Here are some others you might have forgotten about, men -- no women, incidentally -- who went from public servant to public enemy:
John G. Rowland: In 2004, after nine years in office, the Republican governor of Connecticut resigned during a corruption investigation, and later pleaded guilty in federal court to a one-count indictment for conspiracy to commit honest services fraud, mail fraud and tax fraud. He served 15 months in a federal prison.
Jim Guy Tucker: The Arkansas Democrat resigned in July 1996 after he was convicted of two felony charges related to the Whitewater investigations.
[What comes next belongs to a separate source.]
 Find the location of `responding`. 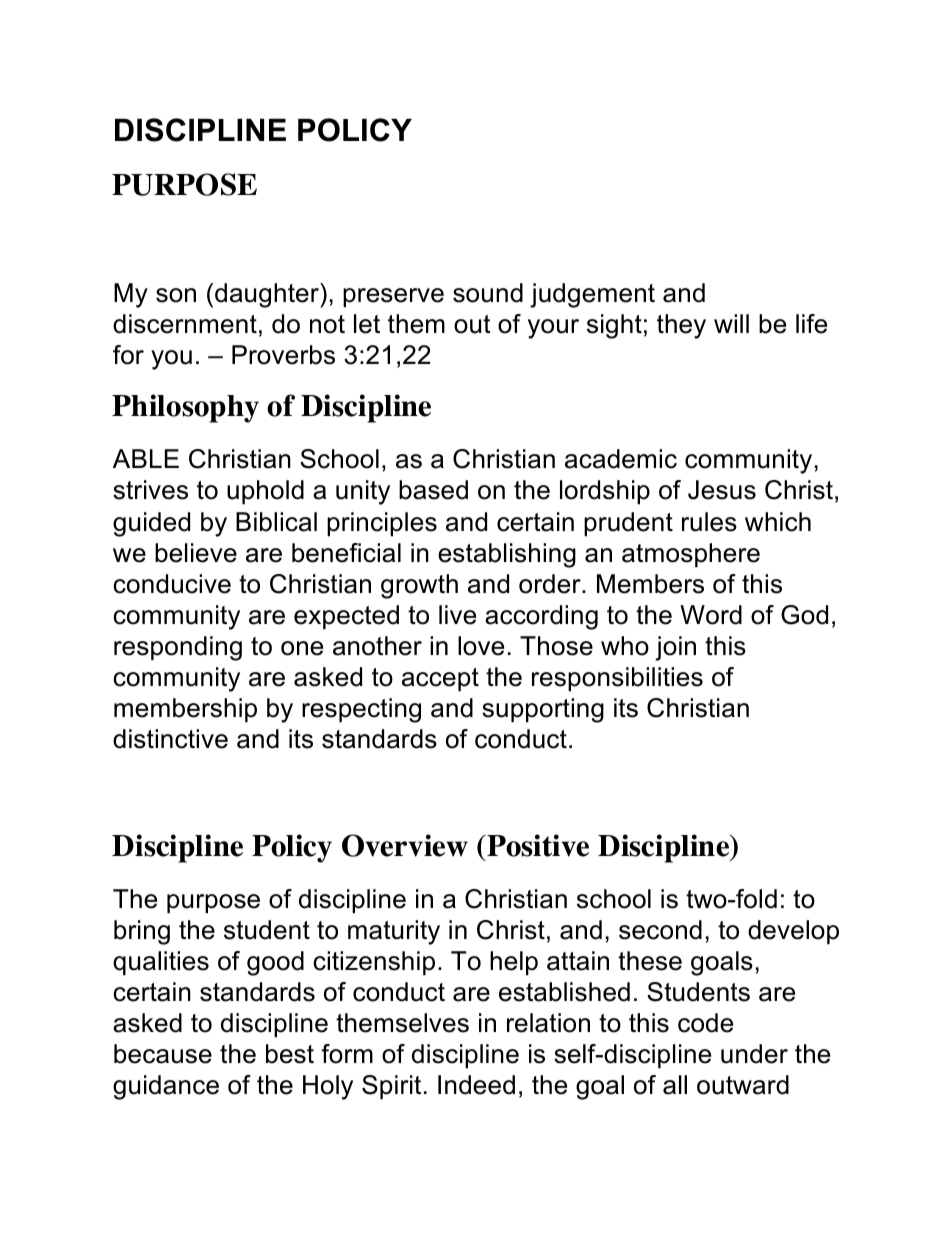

responding is located at coordinates (178, 648).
He was sentenced to 18 months home confinement as part of a four-year probationary term.
Fife Symington: The Arizona Republican left office in 1997 and was sentenced to 2½ years in prison after being convicted of lying to lending institutions to get loans to shore up his real estate empire. The federal bank fraud and wire fraud convictions were later overturned.
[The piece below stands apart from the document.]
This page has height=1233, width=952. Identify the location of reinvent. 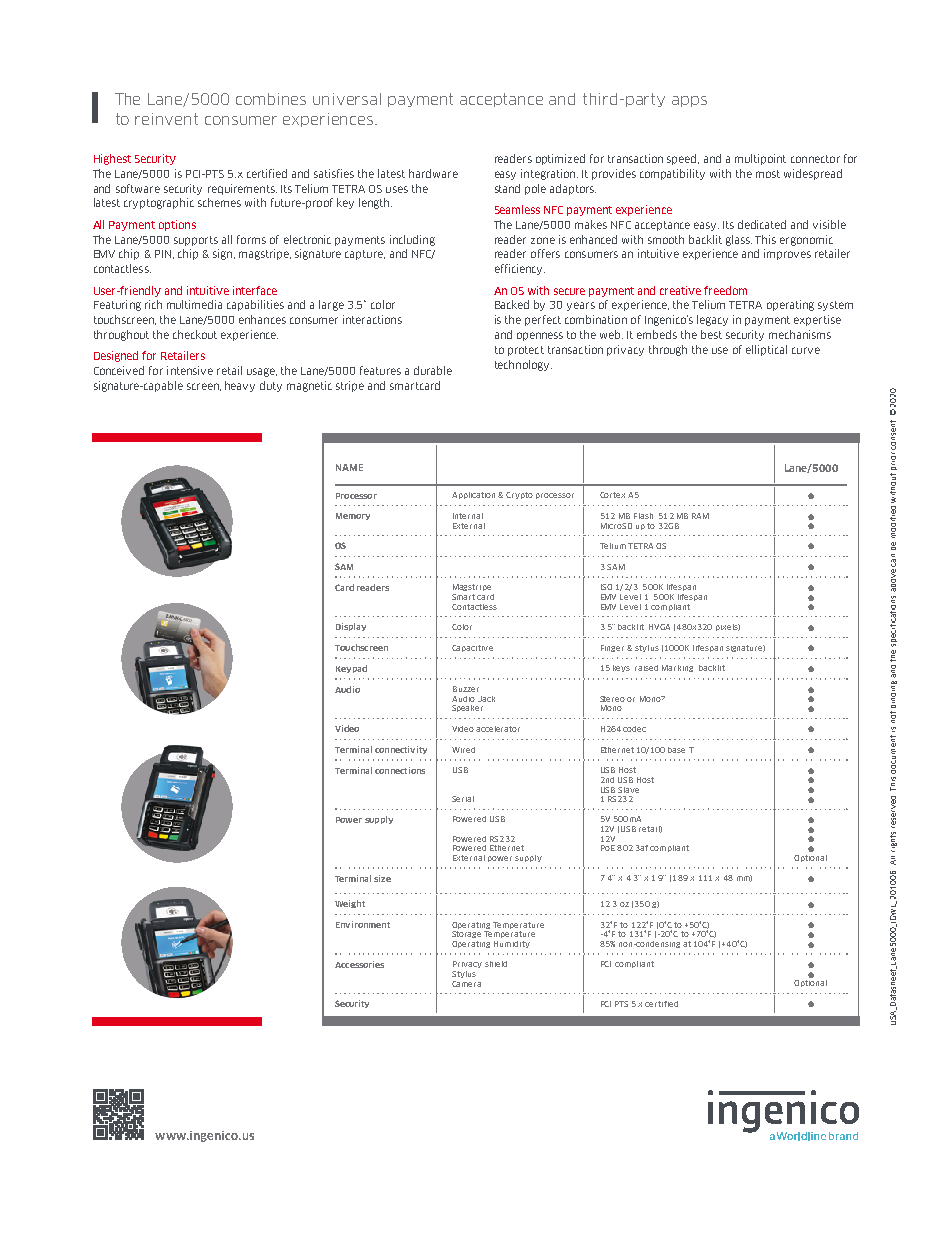
(166, 119).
Ray Blanton: This Tennessee Democrat, accused of selling pardons to those convicted of crimes, quit with just three days left in his term in 1979. He was acquitted of those charges, but later convicted of extortion and conspiracy. He served two years of a three-year sentence.
Marvin Mandel: The Maryland Democrat resigned in 1977 after he was convicted of racketeering and mail fraud for accepting $350,000 in gifts to influence legislation that would have benefited horse racing. He served 19 months of a four-year sentence before President Ronald Reagan commuted his sentence in 1981. Six years later, the Supreme Court overturned his conviction.
David Hall: This Oklahoma Democrat was indicted by a federal grand jury three days after leaving office in 1975. He later served 19 months of a three-year sentence for extortion and conspiracy.